# Required work:
Report how many lines in the material hold the word "avatar". No other content is required.

# Data for this exercise:
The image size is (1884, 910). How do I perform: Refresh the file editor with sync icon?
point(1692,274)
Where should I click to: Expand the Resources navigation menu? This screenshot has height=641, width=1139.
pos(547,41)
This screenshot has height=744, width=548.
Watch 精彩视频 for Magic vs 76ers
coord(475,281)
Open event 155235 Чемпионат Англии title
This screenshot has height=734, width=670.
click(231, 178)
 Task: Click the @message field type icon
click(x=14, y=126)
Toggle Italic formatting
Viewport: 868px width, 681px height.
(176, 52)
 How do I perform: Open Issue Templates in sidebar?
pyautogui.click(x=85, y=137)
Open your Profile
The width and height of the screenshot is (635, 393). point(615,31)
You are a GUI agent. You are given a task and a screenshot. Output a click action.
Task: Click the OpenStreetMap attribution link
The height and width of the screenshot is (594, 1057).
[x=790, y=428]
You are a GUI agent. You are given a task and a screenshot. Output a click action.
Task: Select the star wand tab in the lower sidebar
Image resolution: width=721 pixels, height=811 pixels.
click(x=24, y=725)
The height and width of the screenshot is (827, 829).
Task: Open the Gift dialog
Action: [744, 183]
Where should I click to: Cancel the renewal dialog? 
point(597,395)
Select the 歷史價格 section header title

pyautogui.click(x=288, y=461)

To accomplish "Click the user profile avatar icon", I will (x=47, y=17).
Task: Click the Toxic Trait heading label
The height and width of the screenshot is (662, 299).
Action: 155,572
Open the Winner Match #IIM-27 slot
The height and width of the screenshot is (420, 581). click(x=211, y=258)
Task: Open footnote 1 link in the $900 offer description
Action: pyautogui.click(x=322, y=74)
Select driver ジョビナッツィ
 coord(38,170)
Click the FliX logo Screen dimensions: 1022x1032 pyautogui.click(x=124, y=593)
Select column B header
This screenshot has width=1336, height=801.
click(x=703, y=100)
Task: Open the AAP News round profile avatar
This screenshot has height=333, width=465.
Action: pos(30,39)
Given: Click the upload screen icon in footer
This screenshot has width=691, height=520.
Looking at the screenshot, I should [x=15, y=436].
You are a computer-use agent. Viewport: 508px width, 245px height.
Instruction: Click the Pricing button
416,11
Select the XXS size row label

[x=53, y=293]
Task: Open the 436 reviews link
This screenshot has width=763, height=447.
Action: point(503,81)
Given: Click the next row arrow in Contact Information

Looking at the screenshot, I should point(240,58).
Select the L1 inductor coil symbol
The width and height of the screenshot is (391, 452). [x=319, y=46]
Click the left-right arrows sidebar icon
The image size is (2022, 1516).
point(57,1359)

# Solution to the exercise:
2